Rasa kopi yang ini ternyata dahsyat, asem, tajam, manis, enak.  Tapi saya tidak berani menghabiskannya, karena kopi yang saya pesan saat itu jenis kopi serius, maksudnya saya khawatir malam itu saya tidak bisa tidur.  Jadi saya minum sekedarnya padahal enak.

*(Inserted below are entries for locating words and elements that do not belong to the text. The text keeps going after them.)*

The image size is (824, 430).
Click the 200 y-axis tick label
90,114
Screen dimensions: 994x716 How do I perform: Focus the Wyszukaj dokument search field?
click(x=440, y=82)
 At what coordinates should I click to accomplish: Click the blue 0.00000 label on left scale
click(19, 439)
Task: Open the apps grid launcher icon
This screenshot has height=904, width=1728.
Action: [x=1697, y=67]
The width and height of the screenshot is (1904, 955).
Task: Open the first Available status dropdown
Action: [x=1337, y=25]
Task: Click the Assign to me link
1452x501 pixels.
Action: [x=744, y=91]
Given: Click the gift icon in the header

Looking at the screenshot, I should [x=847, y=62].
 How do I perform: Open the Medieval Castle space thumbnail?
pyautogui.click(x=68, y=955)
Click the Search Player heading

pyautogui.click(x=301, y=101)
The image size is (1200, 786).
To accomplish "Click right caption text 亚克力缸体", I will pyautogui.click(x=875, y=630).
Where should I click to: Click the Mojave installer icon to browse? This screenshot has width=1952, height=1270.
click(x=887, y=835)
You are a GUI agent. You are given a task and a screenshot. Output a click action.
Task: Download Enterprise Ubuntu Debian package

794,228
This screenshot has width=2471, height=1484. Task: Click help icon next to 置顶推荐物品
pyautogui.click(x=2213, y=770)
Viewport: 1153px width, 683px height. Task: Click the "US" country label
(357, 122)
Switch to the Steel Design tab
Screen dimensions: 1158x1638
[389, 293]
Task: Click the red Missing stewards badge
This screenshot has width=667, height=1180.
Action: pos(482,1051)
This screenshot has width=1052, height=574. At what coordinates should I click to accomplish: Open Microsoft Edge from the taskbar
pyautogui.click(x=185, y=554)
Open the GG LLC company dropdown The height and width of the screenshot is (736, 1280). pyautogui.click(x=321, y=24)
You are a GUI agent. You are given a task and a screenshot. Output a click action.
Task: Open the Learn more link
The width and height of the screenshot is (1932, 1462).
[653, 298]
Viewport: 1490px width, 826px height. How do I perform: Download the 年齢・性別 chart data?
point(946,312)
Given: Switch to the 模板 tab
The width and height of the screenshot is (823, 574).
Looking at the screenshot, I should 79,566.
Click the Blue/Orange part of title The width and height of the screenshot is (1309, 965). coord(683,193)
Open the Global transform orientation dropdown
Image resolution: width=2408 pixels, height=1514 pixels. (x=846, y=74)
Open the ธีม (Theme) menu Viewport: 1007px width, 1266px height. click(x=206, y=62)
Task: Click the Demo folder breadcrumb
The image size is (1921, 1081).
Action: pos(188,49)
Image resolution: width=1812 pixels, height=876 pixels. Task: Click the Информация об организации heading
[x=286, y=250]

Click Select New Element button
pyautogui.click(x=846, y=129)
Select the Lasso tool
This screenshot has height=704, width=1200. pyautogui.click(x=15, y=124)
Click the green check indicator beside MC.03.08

Banyak pilihan olahan minuman kopi disini, tapi jangan khawatir, buat yang tidak suka kopi ada beragam minuman lain yang bisa dinikmati.  Harganya beragam bahkan cukup murah buat kantong pembeli dengan rasa kopi yang serius, makanan yang enak dan tata ruang yang nyaman.  Kadang kita suka malu-malu segan mau suk ke tempat seperti ini, padahal harga kopi tidak terlampau mahal, dari Rp. 15.000 - Rp 17.000 dengan kualitas pengolahan kopi yang serius dan tempat yang bagus.  Ah, Bandung, selalu begitu.  Enak, nyaman, murah.  Apalagi tempatnya sangat terkenal, di Dago, pinggir jalan tepatnya di Jl. Ir. H. Juanda 391, percis setelah hotel Jayakarta dari arah simpang Dago.  Kopi Panggang, jadi salah satu tempat yang saya simpan untuk tempat pertemuan yang asik selanjutnya.  Kamu?


@imatakubesar
14 September 2015


9 komentar:

  1. Kopi. Dago. Persahabatan. Kenangan.
    Aku selalu suka kopi :)

    BalasHapus
  2. Aku juga punya kenangan tentang kopi. Nenek saya suka membuat kopi sendiri. Menyangrai biji kopi, menumbuk hingga menjual. Suka kangen sama aroma sangit saat biji kopi disangrai.

    BalasHapus
  3. kopi selalu meninggalkan cerita dlm setiap tegukan.

    BalasHapus
  4. seru seruan ya kemaren itu.. sambil kelaparan nunggu makanan dateng hahaha

    BalasHapus
  5. cintapucino. ah jadi kangen deh

    BalasHapus
  6. Kopi itu Bapakku. Aku suka kopi gara-gara waktu kecil nyobain kopi hitam di gelas belimbing gede punya Bapak. Jadi sampe dewasa aku suka kopi. Sekarang sudah mengurangi minum kopi karena pacar mulai cerewet dgn kesehatanku. Tapi suka kangen sama kopi. Aromanya seperti kangen pada cinta pertama. *Halah* :)

    BalasHapus
  7. Kopi, ingat abah/bapakku. Di kebunnya ada beberapa gelintir pohon. Saat SD aku suka ikut memetik. Mencium aroma bunganya dan memakan buah kopi yang masih segar, sebuah kenangan yang menyenangkan dengan abah.

    BalasHapus
  8. mantab ni ngoffie nya :D hehe

    BalasHapus
  9. Kalau saya lebih suka kopi yang dingin, menurut saya lebih membuat mata melek sih.